Supplied material:
— Begin —
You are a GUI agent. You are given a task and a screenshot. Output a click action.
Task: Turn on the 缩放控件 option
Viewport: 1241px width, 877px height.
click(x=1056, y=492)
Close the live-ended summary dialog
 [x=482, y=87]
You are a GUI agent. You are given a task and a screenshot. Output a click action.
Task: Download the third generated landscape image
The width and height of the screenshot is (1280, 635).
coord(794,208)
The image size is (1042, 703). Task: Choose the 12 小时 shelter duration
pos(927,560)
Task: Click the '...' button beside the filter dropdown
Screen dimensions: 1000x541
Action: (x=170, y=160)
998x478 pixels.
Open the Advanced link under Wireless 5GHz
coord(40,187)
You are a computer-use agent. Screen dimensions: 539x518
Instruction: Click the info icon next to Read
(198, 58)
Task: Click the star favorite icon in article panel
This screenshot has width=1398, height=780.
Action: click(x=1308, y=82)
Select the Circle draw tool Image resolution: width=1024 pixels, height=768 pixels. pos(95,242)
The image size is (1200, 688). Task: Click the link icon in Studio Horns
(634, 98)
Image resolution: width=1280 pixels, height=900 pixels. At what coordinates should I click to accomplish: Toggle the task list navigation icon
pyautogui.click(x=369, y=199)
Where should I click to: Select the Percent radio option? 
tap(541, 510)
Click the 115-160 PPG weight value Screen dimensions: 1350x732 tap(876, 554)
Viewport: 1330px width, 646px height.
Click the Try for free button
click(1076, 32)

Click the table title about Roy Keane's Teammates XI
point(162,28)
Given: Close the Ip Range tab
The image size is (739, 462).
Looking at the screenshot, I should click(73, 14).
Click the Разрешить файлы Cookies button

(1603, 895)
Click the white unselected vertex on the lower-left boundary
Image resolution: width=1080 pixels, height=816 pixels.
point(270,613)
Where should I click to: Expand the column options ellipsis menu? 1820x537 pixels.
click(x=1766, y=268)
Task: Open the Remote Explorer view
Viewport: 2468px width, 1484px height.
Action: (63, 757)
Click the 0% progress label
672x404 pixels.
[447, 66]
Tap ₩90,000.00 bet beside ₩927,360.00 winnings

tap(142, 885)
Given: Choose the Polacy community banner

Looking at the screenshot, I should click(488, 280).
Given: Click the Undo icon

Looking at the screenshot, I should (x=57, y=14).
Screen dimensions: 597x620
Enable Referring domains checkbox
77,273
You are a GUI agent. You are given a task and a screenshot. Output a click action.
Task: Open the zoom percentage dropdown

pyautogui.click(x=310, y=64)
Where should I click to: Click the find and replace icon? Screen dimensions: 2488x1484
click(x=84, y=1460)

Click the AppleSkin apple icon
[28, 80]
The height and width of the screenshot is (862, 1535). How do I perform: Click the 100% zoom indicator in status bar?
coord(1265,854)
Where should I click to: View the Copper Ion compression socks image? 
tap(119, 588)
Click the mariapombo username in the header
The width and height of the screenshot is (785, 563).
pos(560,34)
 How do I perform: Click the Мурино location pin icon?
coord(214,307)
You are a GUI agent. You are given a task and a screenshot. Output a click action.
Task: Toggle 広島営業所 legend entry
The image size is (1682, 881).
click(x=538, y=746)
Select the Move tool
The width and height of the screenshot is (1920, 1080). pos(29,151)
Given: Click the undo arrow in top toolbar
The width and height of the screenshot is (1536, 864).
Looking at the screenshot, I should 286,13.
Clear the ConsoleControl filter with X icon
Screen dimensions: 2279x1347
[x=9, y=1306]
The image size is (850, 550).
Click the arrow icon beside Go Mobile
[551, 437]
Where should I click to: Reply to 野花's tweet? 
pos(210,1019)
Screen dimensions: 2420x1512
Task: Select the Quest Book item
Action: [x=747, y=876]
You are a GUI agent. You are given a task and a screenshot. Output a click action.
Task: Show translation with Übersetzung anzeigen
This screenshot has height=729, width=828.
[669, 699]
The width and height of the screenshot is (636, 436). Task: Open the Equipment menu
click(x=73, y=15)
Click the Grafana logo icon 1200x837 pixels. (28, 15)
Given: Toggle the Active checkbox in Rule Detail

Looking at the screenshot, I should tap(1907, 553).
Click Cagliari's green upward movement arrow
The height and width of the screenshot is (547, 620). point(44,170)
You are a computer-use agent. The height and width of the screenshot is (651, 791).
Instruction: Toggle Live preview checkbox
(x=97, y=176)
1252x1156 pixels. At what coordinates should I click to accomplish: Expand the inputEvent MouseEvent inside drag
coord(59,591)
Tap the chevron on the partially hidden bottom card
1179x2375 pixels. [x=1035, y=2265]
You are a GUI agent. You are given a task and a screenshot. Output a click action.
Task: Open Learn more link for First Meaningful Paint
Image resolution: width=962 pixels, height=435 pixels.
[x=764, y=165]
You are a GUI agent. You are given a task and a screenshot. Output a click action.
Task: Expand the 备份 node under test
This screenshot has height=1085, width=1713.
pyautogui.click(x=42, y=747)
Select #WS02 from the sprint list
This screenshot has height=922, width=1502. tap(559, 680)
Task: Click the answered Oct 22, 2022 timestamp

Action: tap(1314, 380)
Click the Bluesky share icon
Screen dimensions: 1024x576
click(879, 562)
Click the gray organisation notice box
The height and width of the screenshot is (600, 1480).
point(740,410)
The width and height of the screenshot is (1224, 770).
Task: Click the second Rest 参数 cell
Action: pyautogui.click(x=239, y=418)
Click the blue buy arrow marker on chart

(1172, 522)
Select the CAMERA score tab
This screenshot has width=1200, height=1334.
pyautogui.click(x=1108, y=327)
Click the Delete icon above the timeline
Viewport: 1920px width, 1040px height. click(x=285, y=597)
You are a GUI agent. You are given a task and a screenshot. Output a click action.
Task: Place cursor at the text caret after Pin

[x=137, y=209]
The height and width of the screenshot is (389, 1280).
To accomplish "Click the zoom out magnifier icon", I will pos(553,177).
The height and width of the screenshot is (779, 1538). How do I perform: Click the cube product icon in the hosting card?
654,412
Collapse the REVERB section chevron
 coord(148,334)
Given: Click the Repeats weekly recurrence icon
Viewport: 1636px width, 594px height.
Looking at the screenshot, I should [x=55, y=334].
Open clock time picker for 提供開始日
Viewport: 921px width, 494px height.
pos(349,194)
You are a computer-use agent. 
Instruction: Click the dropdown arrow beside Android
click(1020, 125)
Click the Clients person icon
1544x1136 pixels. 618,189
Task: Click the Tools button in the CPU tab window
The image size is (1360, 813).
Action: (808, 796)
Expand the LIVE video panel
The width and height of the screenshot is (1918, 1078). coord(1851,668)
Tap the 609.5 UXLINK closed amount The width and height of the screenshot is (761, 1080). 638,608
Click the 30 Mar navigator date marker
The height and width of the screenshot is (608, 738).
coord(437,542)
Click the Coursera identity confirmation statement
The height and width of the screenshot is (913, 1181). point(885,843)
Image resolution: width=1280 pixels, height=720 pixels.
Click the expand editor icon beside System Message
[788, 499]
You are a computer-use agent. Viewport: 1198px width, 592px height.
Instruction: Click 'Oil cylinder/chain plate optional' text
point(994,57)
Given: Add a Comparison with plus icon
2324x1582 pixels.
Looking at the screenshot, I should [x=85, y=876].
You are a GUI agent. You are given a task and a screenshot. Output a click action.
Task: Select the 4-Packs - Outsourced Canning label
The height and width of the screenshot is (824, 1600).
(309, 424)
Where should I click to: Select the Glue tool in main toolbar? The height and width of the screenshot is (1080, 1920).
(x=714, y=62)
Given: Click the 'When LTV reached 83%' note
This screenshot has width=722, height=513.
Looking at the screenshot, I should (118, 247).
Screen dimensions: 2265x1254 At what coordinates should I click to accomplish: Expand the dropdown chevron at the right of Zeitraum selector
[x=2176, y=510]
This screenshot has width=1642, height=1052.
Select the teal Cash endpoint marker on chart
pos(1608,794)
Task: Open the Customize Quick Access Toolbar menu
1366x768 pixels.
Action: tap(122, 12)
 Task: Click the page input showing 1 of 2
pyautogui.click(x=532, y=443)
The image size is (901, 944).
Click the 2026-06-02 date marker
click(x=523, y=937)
— End —
Exercise goal: Transcribe the lines of the listing above without changes, from the line containing "Given: Click the 'When LTV reached 83%' note" through the line containing "pyautogui.click(x=532, y=443)", both of these lines included.

Solved exercise:
Given: Click the 'When LTV reached 83%' note
This screenshot has width=722, height=513.
Looking at the screenshot, I should (118, 247).
Screen dimensions: 2265x1254 At what coordinates should I click to accomplish: Expand the dropdown chevron at the right of Zeitraum selector
[x=2176, y=510]
This screenshot has width=1642, height=1052.
Select the teal Cash endpoint marker on chart
pos(1608,794)
Task: Open the Customize Quick Access Toolbar menu
1366x768 pixels.
Action: tap(122, 12)
 Task: Click the page input showing 1 of 2
pyautogui.click(x=532, y=443)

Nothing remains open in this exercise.